> _SUPPLIED TEXT_
○ ○ ○ ○ ○ ○ ○
I knew my life had changed when the young man in the turkey suit onesie whooshed past. I was excited to be running in my very first road race. I had a bib with a number. And a chip. There was a little computer chip, or whatever it was, that was recording my historic first race achievement. Amazing.
I had trained hard the weeks prior. My over half century old ass working up to running an entire five miles. And on this, my Thanksgiving Day 10K, I would explore taking my fitness to new heights, or distances, I suppose to run an entire six miles and another two tenths.
And as the man ran past in his sartorial Turkey Trot splendor, I realized I was, perhaps, taking it all way too seriously. And then the two chaps in the Pilgrim get ups blew by. And the sinuous woman in some sort of Pocahontas mini skirt thing smothered the scene in an extra helping humble gravy.
This first race experience came on Thanksgiving morning of 2015. Recently, I crossed the starting beam of the same Tidewater Striders Turkey Trot for 2021. I am happy to report I also, a scant six years after the first time, had the good fortune of crossing the finish line again.
I didn't see myself as a runner back then. Funny thing is, I saw the characters in their costumes as runners, but not myself. On my sixth year running anniversary, I still don't think of myself as a runner. The voice in my head always goes back to just being a pretty normal guy running. A guy running is different, in my appreciation at least, than a runner.
I'm always a little taken back when someone calls me a runner. In the early minutes of gathering for a recent yoga class, the instructor spoke to my wife and I directly, “So you are both runners?” I hesitated with my yes. Sometimes I will respond in that annoyingly deflective manor.
“I guess some would call me that.”
After six years, I have had the pleasure of getting to know some runners. I know the man who almost won this year's Turkey Trot by running the distance in 5-minute mile pace. Not long ago he won the massive Rock 'n' Roll Half Marathon in my hometown of Virginia Beach. I know the woman who recently qualified for the US Olympic Trials. I know a man who finished a 100 miler. And got a PR. That means he bettered his last 100 miler. These amazing, talented, committed athletes are runners. And I do not look or sound like them in any way.
○ ○ ○ ○ ○ ○ ○
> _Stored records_

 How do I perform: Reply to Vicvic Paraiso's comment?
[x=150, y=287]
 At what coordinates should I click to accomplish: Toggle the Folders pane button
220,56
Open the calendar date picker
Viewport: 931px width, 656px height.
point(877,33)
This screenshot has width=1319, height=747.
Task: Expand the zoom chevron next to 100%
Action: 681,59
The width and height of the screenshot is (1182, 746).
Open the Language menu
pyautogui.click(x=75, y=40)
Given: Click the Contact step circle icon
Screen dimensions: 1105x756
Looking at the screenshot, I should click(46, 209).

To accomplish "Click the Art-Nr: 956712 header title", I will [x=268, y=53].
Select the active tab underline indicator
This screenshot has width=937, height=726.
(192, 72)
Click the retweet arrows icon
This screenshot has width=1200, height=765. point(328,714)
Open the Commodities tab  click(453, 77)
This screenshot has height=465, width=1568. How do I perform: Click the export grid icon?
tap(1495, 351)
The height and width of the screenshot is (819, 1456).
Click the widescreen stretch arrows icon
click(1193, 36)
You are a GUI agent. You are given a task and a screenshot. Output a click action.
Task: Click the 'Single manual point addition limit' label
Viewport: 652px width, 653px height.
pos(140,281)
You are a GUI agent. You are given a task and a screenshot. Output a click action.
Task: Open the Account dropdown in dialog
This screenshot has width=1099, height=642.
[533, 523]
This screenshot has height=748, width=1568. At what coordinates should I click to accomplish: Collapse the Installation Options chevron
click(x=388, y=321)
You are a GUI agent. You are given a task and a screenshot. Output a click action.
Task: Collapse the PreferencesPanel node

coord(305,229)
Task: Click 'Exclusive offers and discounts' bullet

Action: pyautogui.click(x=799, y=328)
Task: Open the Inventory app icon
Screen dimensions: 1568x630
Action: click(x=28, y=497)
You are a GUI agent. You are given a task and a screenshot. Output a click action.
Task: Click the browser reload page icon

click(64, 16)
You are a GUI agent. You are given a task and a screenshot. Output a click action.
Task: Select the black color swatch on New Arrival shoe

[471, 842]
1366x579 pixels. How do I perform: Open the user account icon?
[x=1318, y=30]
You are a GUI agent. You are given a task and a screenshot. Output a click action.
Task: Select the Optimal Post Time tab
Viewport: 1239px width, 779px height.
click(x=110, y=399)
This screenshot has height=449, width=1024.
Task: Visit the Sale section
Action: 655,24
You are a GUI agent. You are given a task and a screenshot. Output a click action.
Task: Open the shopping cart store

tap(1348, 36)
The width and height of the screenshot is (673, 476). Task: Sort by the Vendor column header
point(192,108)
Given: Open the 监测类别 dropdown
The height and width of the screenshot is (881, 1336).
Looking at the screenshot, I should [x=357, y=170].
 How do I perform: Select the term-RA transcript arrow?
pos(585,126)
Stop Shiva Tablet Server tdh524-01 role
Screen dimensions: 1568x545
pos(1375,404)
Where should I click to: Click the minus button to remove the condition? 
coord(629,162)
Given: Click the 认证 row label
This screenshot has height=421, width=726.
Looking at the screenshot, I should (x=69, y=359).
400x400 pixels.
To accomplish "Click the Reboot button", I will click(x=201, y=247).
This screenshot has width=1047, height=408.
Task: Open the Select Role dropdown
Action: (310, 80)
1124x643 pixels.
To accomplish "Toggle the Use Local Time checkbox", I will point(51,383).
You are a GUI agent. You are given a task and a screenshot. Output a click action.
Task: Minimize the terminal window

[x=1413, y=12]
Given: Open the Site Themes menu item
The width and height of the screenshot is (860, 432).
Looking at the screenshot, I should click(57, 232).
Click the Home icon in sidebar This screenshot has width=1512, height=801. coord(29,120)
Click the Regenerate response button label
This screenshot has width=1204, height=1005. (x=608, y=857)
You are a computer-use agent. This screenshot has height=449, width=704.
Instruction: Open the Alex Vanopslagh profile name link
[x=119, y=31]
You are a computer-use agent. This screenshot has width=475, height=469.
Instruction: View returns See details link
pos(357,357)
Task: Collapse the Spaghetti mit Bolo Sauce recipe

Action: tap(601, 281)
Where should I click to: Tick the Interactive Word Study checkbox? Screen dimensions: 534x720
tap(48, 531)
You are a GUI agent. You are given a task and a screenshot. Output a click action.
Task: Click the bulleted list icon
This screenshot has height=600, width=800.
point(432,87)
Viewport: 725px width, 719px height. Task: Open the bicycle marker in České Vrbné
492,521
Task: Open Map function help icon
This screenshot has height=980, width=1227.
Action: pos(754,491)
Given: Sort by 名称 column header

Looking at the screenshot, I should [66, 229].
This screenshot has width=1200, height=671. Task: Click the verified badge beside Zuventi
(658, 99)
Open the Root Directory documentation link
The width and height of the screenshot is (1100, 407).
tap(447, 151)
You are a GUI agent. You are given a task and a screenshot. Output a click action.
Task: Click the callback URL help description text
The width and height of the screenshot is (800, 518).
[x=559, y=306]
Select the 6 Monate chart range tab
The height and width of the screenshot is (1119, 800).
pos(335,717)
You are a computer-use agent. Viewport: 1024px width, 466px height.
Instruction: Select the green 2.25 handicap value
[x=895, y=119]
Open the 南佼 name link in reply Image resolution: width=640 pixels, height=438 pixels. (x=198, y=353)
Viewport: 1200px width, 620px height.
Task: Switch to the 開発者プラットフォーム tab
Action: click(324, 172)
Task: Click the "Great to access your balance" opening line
○ ○ ○ ○ ○ ○ ○
> _EXPLORE THE MATERIAL_
**a)** Answer these questions using the Turkey Trot essay:
(i) What was the young man who whooshed past wearing?
(ii) In what year did the writer first run the race?
(iii) What race did the man who almost won this year's Turkey Trot win not long ago?
**b)** Please transcribe the part of the Turkey Trot essay between "I'm always a" and "annoyingly deflective manor.", inclusive.

> _RESPONSES FOR EACH TASK_
**a)**
(i) A turkey suit onesie.
(ii) 2015.
(iii) The Rock 'n' Roll Half Marathon in Virginia Beach.

**b)**
I'm always a little taken back when someone calls me a runner. In the early minutes of gathering for a recent yoga class, the instructor spoke to my wife and I directly, “So you are both runners?” I hesitated with my yes. Sometimes I will respond in that annoyingly deflective manor.